--- RECORDS FOR THIS TASK Enclosed Below ---

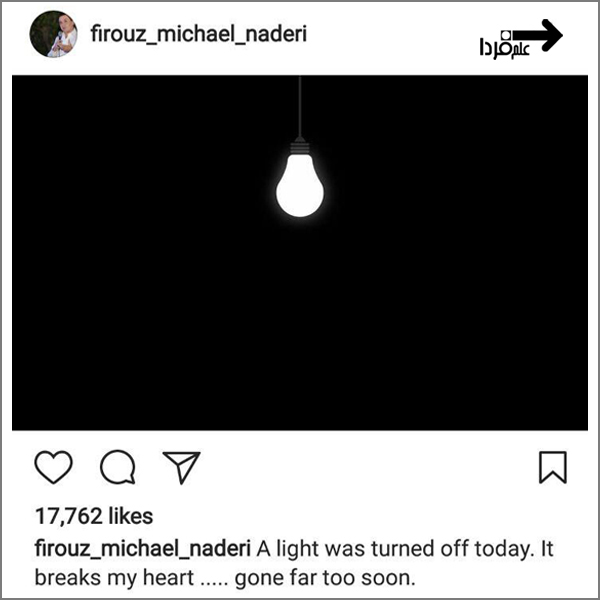The image size is (600, 600).
Task: View the 17,762 likes list
Action: (x=93, y=516)
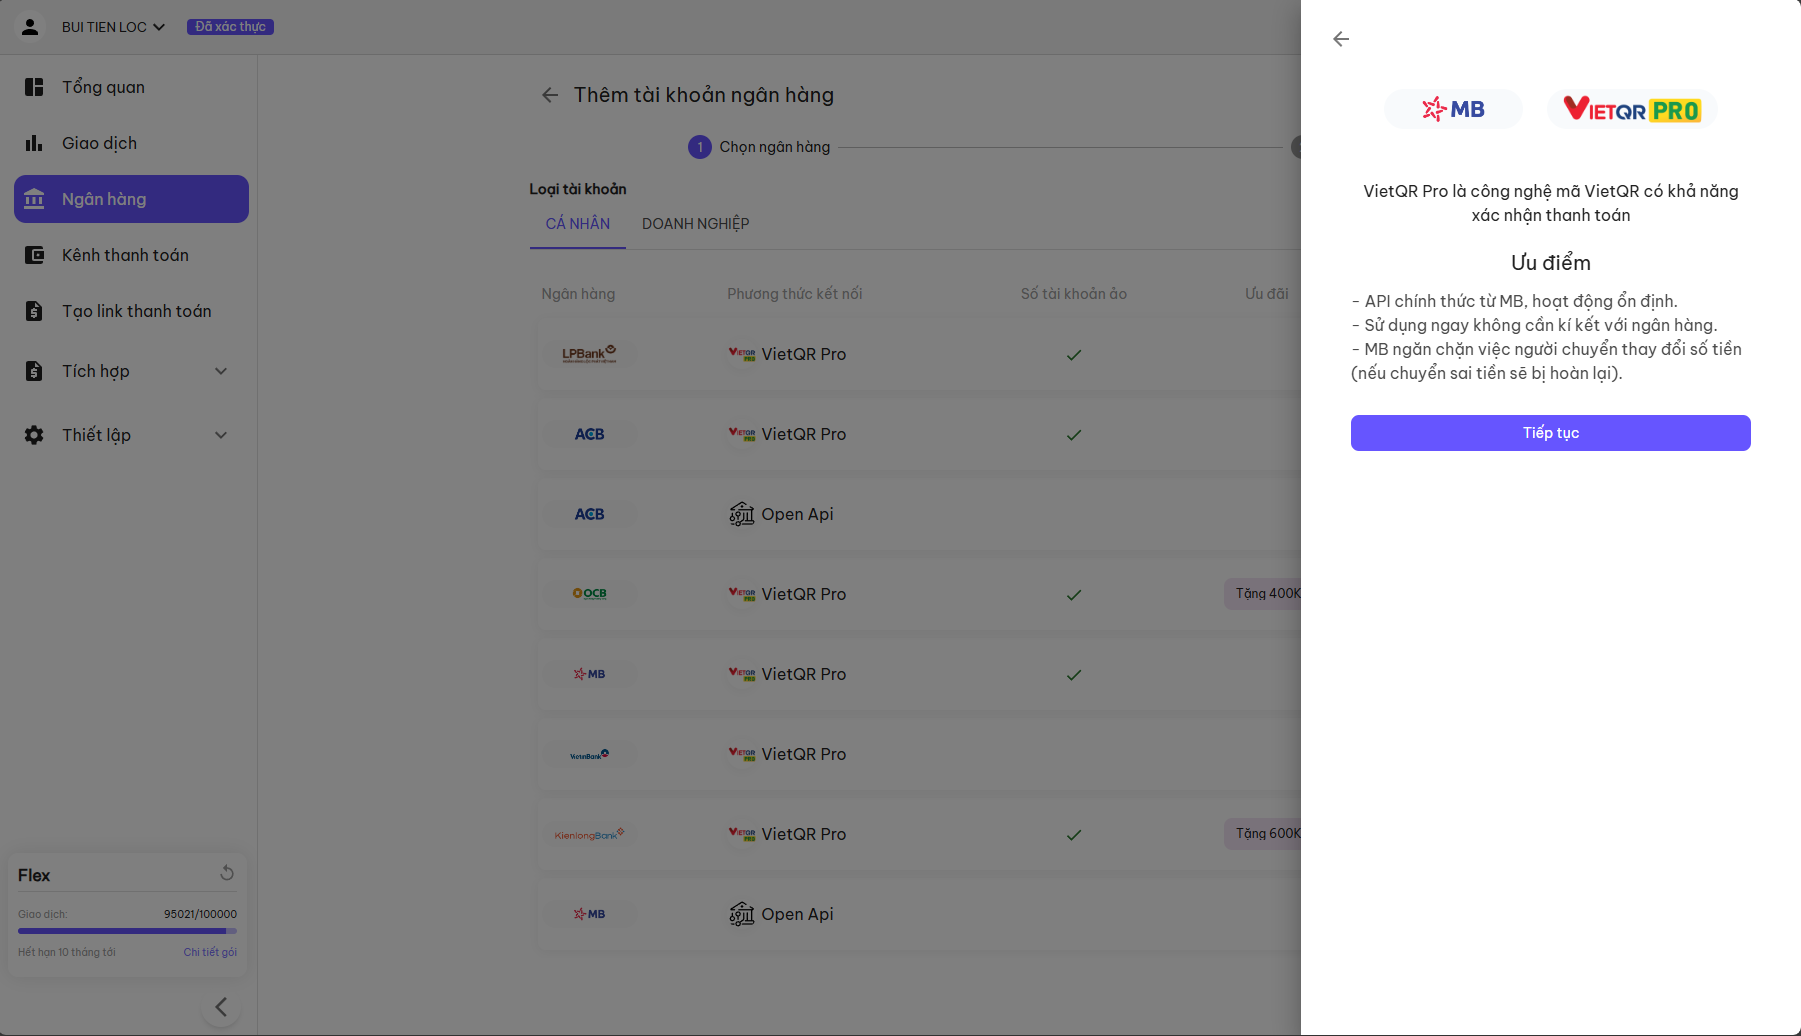This screenshot has width=1801, height=1036.
Task: Collapse the sidebar with the chevron button
Action: [x=221, y=1007]
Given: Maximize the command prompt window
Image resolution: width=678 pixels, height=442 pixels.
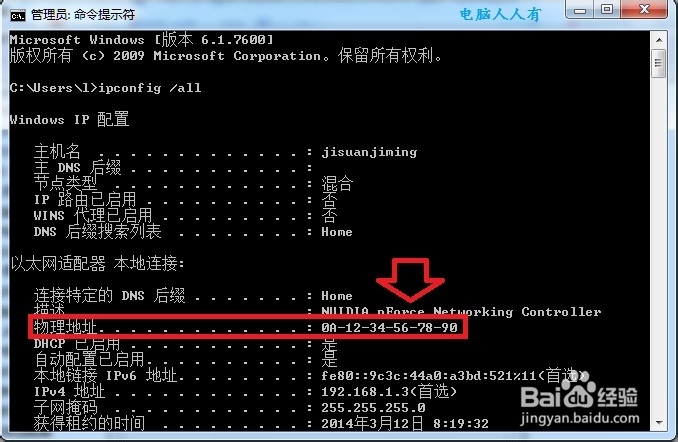Looking at the screenshot, I should click(x=607, y=10).
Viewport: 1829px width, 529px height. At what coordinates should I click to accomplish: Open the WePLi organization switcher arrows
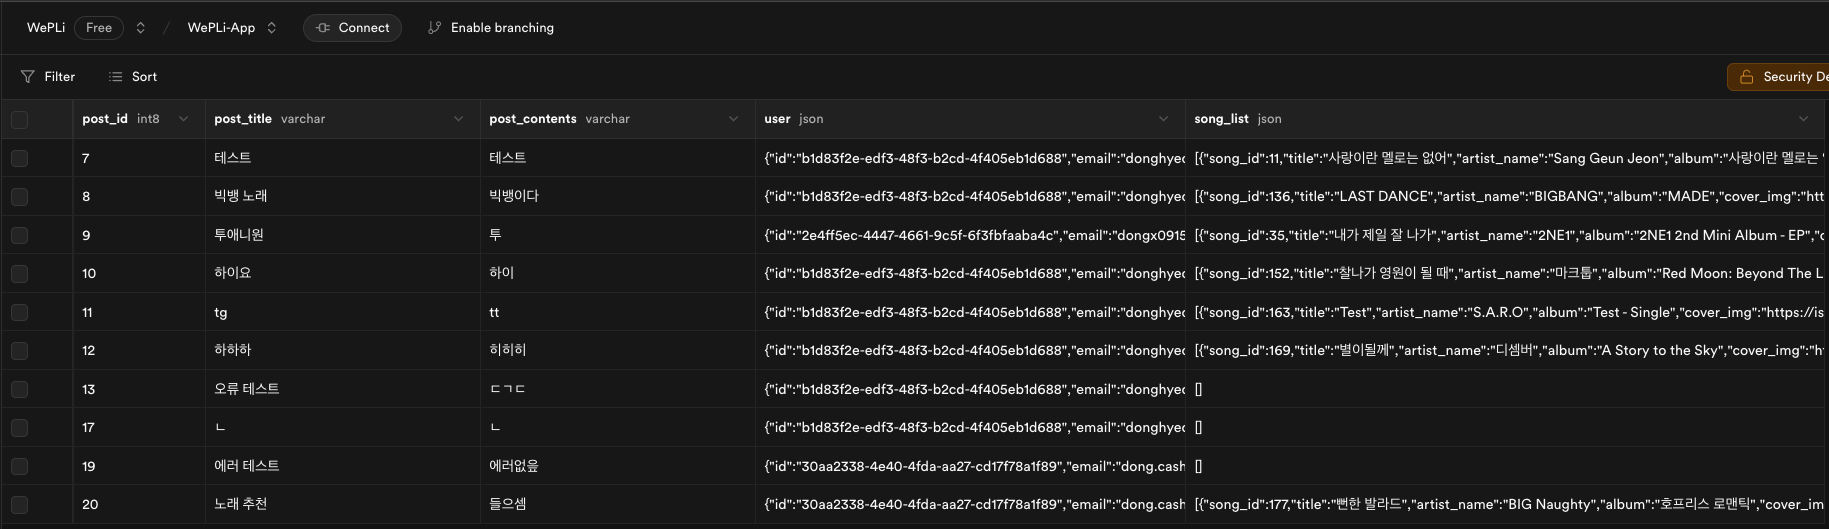point(141,28)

--- End of Enclosed RECORDS FOR THIS TASK ---

_WHAT TO DO_. With the pictures excluded, transcribe word for word only the lines from the one containing "Image resolution: width=678" through the last line of the records.

_EXERCISE ANSWER_.
Image resolution: width=678 pixels, height=442 pixels.
Looking at the screenshot, I should click(x=607, y=10).
Viewport: 1829px width, 529px height. At what coordinates should I click to accomplish: Open the WePLi organization switcher arrows
point(141,28)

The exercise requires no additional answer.